I felt something brush against me and found that Ella had sidled out onto the landing, sucking her thumb, and had ducked under the muzzle of the Beretta to attach herself to my right leg. She was wearing white pajamas with pink ponies on the front and clutching the battered Eeyore so tightly his glass eyes were bulging. I transferred the gun into my other hand and stroked the side of her face. Her skin was warm and very soft. She snuggled harder against me, not speaking.

“What did they want?” Simone asked in a subdued voice.

My hand stilled in Ella’s hair.

“Isn’t it obvious?” I said. I held up the Beretta so she could see the suppressor on the end of the barrel, keeping it away from Ella’s view. “You don’t bring this kind of thing to a burglary, Simone. This was a snatch.” She paled and started to shake but I couldn’t leave it there. ‘And guess who brought this with him?” I added.

If anything, Simone grew paler still. “Who?” she demanded.

“Your friend from the Aquarium,” I said. “The one who you called and set up that meeting with that day on Boston Common. I don’t suppose you also told him we were coming up here and-”

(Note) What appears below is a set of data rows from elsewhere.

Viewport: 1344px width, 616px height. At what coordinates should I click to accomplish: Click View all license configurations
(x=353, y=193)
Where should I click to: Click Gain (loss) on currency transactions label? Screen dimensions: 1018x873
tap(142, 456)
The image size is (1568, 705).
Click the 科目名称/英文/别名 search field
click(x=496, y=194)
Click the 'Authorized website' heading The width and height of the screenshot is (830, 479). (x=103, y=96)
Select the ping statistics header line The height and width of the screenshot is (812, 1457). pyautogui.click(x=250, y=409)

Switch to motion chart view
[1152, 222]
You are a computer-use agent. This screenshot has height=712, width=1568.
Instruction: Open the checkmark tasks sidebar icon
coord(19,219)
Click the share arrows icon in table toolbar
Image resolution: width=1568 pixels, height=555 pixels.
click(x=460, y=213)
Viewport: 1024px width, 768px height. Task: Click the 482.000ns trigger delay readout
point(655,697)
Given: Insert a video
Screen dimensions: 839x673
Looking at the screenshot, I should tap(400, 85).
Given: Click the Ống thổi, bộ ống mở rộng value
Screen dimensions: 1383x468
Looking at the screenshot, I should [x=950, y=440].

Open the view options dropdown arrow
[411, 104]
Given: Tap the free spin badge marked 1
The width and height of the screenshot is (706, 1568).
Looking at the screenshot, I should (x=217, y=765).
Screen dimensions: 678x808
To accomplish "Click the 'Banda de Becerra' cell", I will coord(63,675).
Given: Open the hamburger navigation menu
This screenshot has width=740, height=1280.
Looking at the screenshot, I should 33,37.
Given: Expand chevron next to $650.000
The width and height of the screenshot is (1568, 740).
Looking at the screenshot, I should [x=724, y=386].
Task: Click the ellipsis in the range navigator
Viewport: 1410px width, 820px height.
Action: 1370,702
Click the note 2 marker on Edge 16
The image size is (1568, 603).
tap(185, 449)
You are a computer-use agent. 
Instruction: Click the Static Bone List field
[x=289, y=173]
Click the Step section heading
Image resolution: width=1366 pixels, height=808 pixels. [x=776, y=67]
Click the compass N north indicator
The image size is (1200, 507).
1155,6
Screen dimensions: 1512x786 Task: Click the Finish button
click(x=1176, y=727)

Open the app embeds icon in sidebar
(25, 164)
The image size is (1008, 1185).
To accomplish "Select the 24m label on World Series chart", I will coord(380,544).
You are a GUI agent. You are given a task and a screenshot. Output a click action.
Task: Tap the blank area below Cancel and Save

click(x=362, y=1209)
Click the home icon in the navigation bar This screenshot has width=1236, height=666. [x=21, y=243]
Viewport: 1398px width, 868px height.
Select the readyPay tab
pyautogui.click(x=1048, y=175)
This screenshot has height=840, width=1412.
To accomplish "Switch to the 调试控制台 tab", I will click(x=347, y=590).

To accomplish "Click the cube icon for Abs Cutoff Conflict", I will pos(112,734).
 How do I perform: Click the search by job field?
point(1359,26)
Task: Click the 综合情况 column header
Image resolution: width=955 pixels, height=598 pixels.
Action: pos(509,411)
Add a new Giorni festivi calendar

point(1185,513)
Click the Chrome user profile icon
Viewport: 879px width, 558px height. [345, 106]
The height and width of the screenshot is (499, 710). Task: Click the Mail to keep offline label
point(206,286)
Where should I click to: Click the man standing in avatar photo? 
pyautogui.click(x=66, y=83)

“No!” she cried. “How could you think I’d put Ella in danger after-?” And then it was her turn to break off, aware she’d nearly said more than she was willing to, more than was wise, in front of the Lucases. “How could you think that?” she muttered, more quietly.

I felt my shoulders weight. This was getting us nowhere. I turned to Rosalind and Lucas. “I think we should call the police,” I said. “Do you need a medic as well?”

“No,” he said. “It looks worse than it is. I’m fine.”

“Do we really need to involve the police?” Simone asked quickly.